BACK in 1976, when I spent a delightful evening with Sadie Terry Wood ­— a lady with boundless energy and enthusiasm ­— to talk about old Island theatres, she recalled a day in 1927, when she almost fell out with her husband, Horace.

He was in the army at the time and had sent her a message, via a friend, to say that he’d purchased the derelict and fire ravaged Shanklin Pier Theatre.

It had burnt down in 1918.

Initially, she was speechless and angry, but quickly mellowed and rose to the challenge of building a new theatre which was known as the Casino for many years.

Prior to the 1918 fire, the original theatre, built in 1909, had provided holidaymakers with dazzling summer season shows.

Eventually, Powis Pinder, a London singer and actor, came to appear for a season and then took it over and presented his Burlesque concert party.

Huge stars of the era performed at the new Casino Theatre.

The legendary Paul Robeson appeared there eight times, and others included Richard Tauber, top ballet dancer Pavlova, Elsie and Doris Waters, Sophie Tucker, Flotsam and Jetsam and Tommy Trinder.

In 1930, Clarkson Rose appeared at the venue with his famous Twinkle company.

In the late ‘30s, the fast-rising comedian, Tommy Trinder, spent three summers at the Casino.

Barney Powell, who stayed on to live in Shanklin and eventually opened Barney’s Emporium, was a regular in their summer season shows.

For a while, two stars-elect were appearing within 100 yards of each other on Shanklin seafront.

Tommy Trinder was on the pier and Arthur Askey at the Summer Theatre, now an amusement arcade.

Powis Pinder, who had returned to the Shanklin entertainment scene, had built the Summer Theatre by transporting a seaplane hangar from Bembridge.

Rumours suggest both theatres spied on each other, via binoculars, to see how many were going into the shows.

Horace Terry Wood brought many top bands who were the pop stars of the time.

These included Jack Payne, Harry Gold and Billy Cotton.

There is an amazing story that developed after the Cotton concert.

Sadie remembered it with great delight and was laughing before she recalled it.

Apparently, after the Billy Cotton show they had to rush back to the mainland, via a special launch, to get back to London for a radio broadcast the next day.

As they boarded the boat, one band member realised he had left something in the dressing room.

He rushed to leave the launch and his false teeth fell into the sea.

Two years later, a diver found them and Sadie presented them, amidst great laughter, to Billy Cotton when his band appeared at the Dorchester Hotel, London.

You could never miss Sadie in Shanklin.

She had a unique style of dress for those days, including a sailor’s hat and trousers.

She also had a few escapades in her speedboat.

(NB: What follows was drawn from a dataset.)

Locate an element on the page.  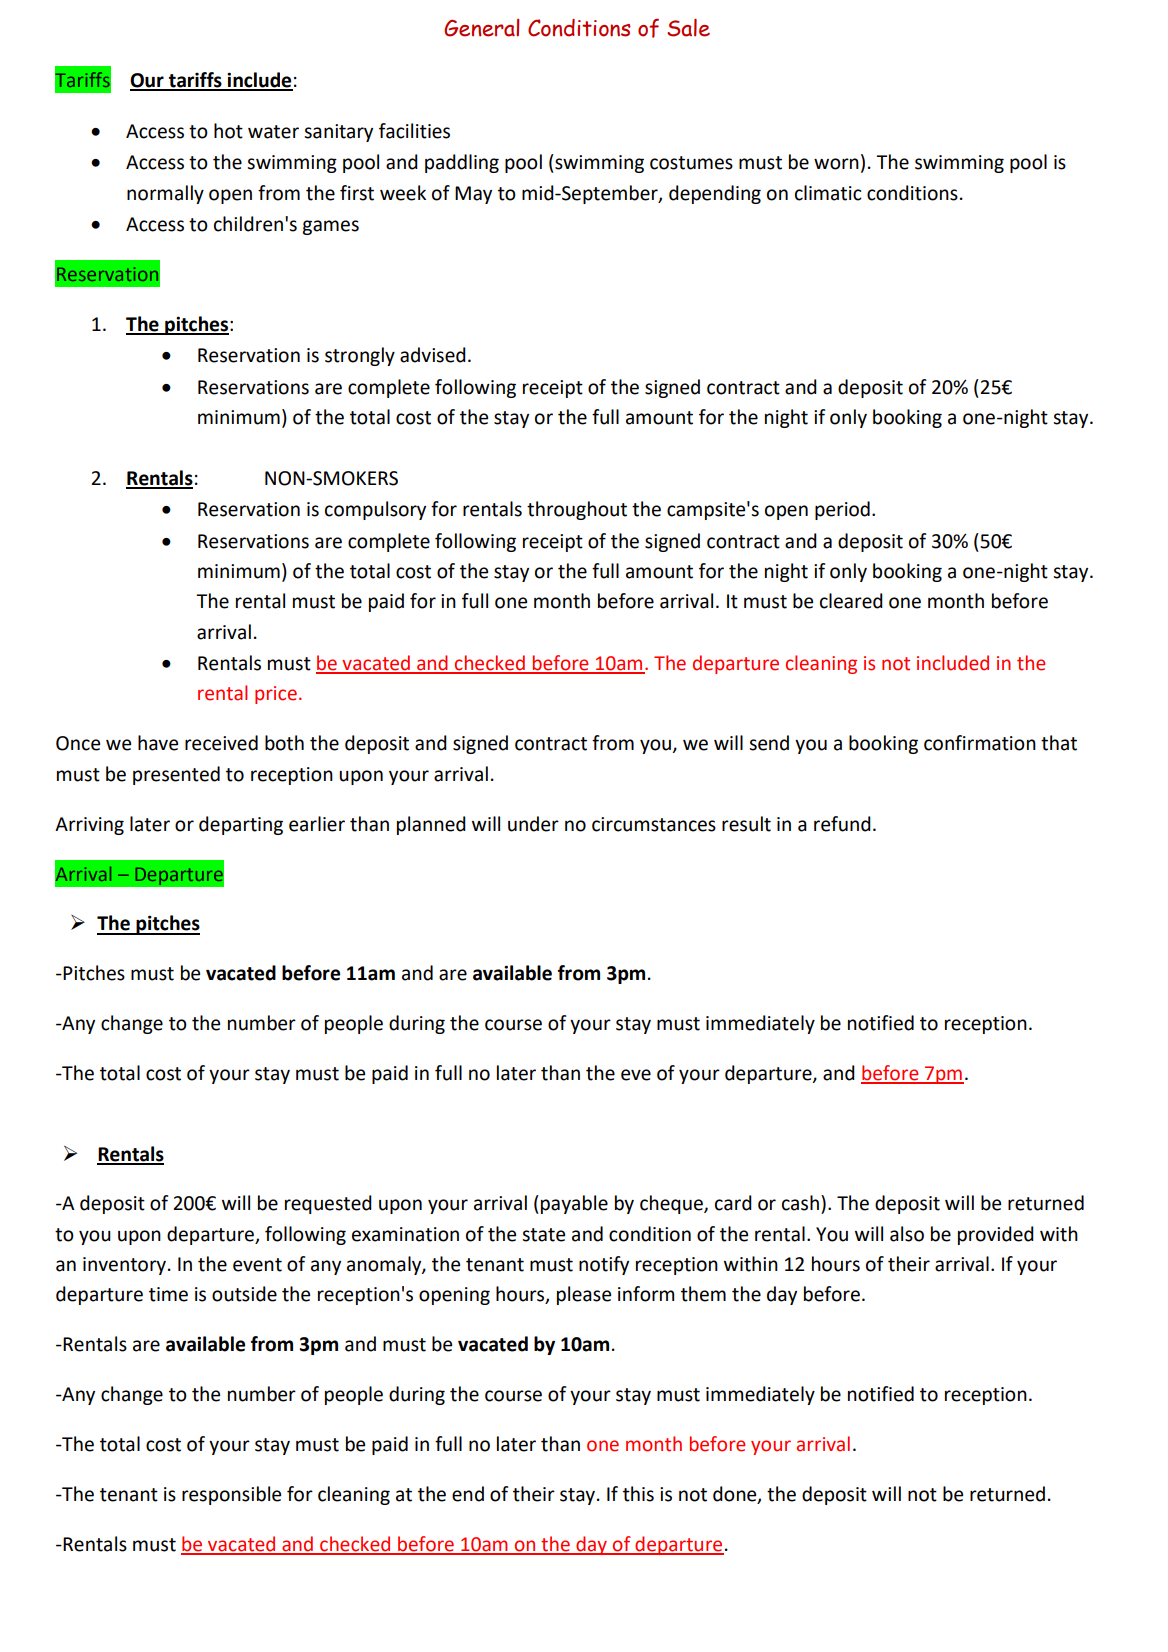
period is located at coordinates (842, 510).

During the Terry Wood era, on the pier they had a smaller dance hall built on the very end, and Terry’s Bar also became a major attraction.

In 1938, Anthony Eden, who went on the become Britain’s foreign minister and then prime minister, was a welcome visitor to Terry’s Bar.

No selfies in those days but, luckily, he was spotted and photographed.

Terry Wood’s sold the Shanklin Pier in 1964.

Summer shows did continue for several years, and in one of them ‘50s pop star Anne Shelton topped the bill.

The Temperance Seven, who had many chart hits, also came for a summer season.

In that company were magic act, Sy and Isa Lyn.

They virtually never went home and soon opened a magic shop in Shanklin.

For me, the summer of 1971 was rather special and this was down to a show promoter called Don Duval.

He presented the summer show and imported some top stars to front it for a week or so.

These included Ruby Murray, Billy J Kramer and the Dakotas, and top crooner Ronnie Carroll.

Cabaret was popular in the ‘70s and the theatre seats were sold to the Trinity Theatre, Cowes, and replaced by tables and chairs.

With the sad decline of resident summer seasons, eventually the theatre was used as a ballroom.

Then it became the haunt of heavy metal head-bangers, bikers and mods, as well as holidaymakers.

The venue’s DJ gran, Joan Yule, became quite famous.

Once her audience had got over the shock of seeing her playing the records they loved the music.

One day, Joan went into the Shanklin’s Acorn Records shop to purchase some records.

The young assistant said: “They tell me an old gal plays all the records down there.”

For once, Joan kept very quiet.

On a still night you could hear her Status Quo, T Rex and Small Faces records all across the bay.

In 1987, her sad story went all around the world.

When the hurricane blew the theatre into the sea, Joan lost her 2,000 records, deck, speakers and lighting gear.

She once told me: “Albert the pier ghost got all those records that took me 30 years to collect.

“He must have had a hell of a rave-up.”

In her younger days, Joan had been the DJ at the Towers Holiday Camp, Thorness.

People came to her aid and gave her many records to continue her joy of being a DJ.

She carried on for several more years at other local venues.